Mrs. Grace Aghoghovbia, an expert in strategic management and the President, Niger Delta Advocacy group in the United Kingdom, a non-governmental organisation (NGO) advocating for accountability in the sector and sustainable development of the nation’s economy to create jobs, speaks on the need for government to ensure better living standards of people in the region.
What is the significance of your NGO in terms of economic development, especially as Nigeria just hosted the World Economic Forum on inclusive growth and creation of jobs?
Our group is saddled with the responsibility of highlighting issues affecting the development of Nigeria’s economy, the Niger Delta and its inhabitants due to constant neglect of its environment by the multinational and indigenous oil companies doing business in that region.
We want better living conditions for the people, who have suffered neglect emanating from poor environmental degradation, oil spillage and gas flaring from the extractive processes by multinational and indigenous oil companies in the area. We are also campaigning for globally recognised corporate social responsibility principles, with particular emphasis on the Indonesian Model, to be embodied by companies involved in the extraction of oil in Niger Delta communities.
The President disclosed that 1$billion is needed to tackle oil theft, even as he read a riot act to oil thieves in the country. As an expert in strategic management, what is your take on this?
We want transparency in all the activities going on in that sector of the economy. So, government must put measures in place to ensure greater transparency, accountability as well as mandatory corporate social responsibility for multinational and indigenous extractive industry players in oil and gas. This is the only way we can achieve tangible growth in the industry.

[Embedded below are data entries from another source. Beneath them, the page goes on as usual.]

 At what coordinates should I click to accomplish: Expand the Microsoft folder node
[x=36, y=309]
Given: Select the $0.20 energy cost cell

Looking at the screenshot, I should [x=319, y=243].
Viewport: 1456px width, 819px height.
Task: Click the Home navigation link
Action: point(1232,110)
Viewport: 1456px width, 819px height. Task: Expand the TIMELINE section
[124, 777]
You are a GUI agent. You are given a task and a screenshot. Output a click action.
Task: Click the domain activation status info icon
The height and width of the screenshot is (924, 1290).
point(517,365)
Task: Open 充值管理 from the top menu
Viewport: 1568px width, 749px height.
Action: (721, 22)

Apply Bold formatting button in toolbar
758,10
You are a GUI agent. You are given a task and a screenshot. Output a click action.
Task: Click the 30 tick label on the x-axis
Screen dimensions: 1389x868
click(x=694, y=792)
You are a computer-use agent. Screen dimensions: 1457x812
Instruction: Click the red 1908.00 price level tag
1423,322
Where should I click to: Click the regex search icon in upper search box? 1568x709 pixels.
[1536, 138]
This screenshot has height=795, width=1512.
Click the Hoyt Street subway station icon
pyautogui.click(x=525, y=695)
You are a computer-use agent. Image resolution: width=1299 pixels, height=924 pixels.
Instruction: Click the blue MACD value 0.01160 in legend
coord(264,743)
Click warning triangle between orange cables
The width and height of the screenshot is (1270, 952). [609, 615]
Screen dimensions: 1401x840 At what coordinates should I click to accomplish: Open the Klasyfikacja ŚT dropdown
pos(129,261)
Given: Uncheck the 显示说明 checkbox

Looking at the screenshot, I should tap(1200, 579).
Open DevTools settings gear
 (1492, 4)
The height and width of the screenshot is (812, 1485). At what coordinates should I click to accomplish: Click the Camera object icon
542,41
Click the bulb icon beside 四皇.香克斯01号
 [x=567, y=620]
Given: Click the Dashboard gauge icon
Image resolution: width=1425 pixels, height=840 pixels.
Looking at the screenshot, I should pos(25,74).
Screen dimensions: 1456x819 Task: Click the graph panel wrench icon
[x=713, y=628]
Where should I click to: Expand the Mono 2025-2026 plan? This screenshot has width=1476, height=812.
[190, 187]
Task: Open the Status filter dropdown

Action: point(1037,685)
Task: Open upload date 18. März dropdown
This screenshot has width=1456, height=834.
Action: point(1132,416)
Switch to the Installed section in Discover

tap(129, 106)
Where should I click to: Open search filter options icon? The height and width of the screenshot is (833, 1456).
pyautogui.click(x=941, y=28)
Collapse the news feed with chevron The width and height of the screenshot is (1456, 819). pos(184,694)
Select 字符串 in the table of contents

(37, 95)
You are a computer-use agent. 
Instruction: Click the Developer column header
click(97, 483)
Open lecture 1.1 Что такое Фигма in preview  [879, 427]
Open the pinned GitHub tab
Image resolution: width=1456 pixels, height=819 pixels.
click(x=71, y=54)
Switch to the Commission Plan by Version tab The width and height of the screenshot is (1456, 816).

This is not just about oil, we want inclusive development of the nation’s economy, creation of jobs and poverty reduction. Recently government came up with a list of different natural resources in all the states of the federation. Notwithstanding, it is a known fact that the Niger Delta region has suffered years of neglect. The terrain is in a precarious situation. All tiers of government hold it as a duty to do the needful in developing the region. We are calling on the multinationals and indigenous oil firms as a matter of urgency to re-locate their administrative head offices to the region, where the crude oil is taken from.
As the Chief Executive Officer of Unique Personnel, UK Limited, how have you impacted on the lives of common people in Nigeria?
The company has positively impacted on many individuals through the services we provide. Through the ongoing employment, we have been able to empower women who were out of work for a long time, mostly due to raising their children. We also fueled the provision of work for most people within the community. Through our active involvement in the local community, we provided work placement for secondary school students and apprentices to help foster a brighter future for many youths.